In October of 1992, on the occasion of the quincentenary of Columbus’ landing on the shores of our continent, the Center for Italian Studies at Stony Brook University brought together a dozen or more scholars from different disciplines for a two-day symposium on the theme: Columbus: Meeting of Cultures. From its outset, the symposium was meant to assess the impact that Columbus’s legendary voyages had on both the “old” and “new” continent from multi-ethnic or cultural perspectives. We wanted to create a forum where new scholarly findings and views could be presented, tested and even debated in a period when too many new views, not grounded in serious scholarship, were being thrown around. Mass-media and armature scholars were having a field day stirring up interest in the historical event by raising issues through sound-bite or by engaging in a debate on issues that had everything to do with today and nothing to do with five centuries ago. In effect, they were judging Columbus outside of his historical context.
It is foolish to continue to rehash the issue of who arrived here first. In fact, today, historian scholars are no longer concerned about that. Even if it could be proven beyond reasonable doubt that Africans, or Phoenicians, or Jews crossed the Atlantic long before the birth of Christ, historians will ask the bottom-line question: what difference did it make? We know that Columbus’s voyage did make a difference, a profound difference because, unlike the journey of his predecessors, his voyage set in motion a process of huge, historical change, both in the world from which he came and in the world that he found. No one disputes that any longer. What is being and deserves to be disputed today is what those worlds were like and how and why they changed in the encounter.

Source data >>
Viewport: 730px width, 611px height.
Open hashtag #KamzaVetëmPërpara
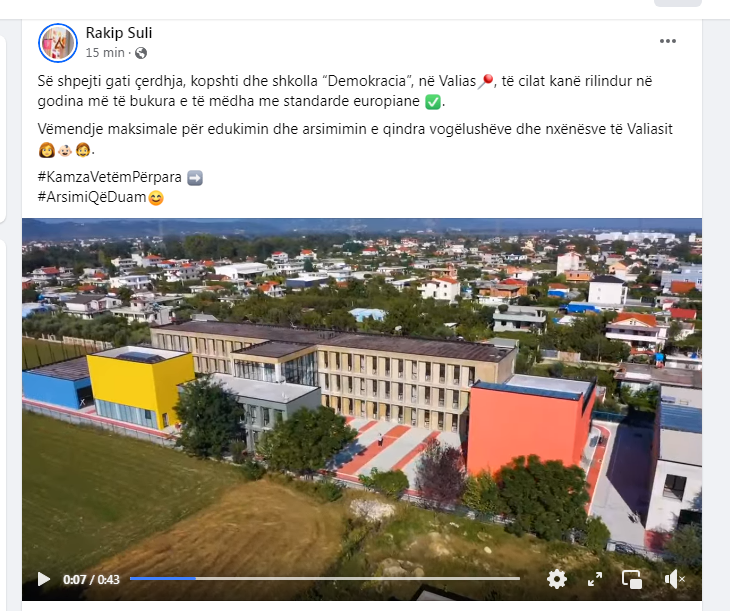click(109, 177)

What is expected >> Reproduce the stretch of the Columbus quincentenary text above from "It is foolish" through "in the encounter.", copying it word for word.

Your solution >>
It is foolish to continue to rehash the issue of who arrived here first. In fact, today, historian scholars are no longer concerned about that. Even if it could be proven beyond reasonable doubt that Africans, or Phoenicians, or Jews crossed the Atlantic long before the birth of Christ, historians will ask the bottom-line question: what difference did it make? We know that Columbus’s voyage did make a difference, a profound difference because, unlike the journey of his predecessors, his voyage set in motion a process of huge, historical change, both in the world from which he came and in the world that he found. No one disputes that any longer. What is being and deserves to be disputed today is what those worlds were like and how and why they changed in the encounter.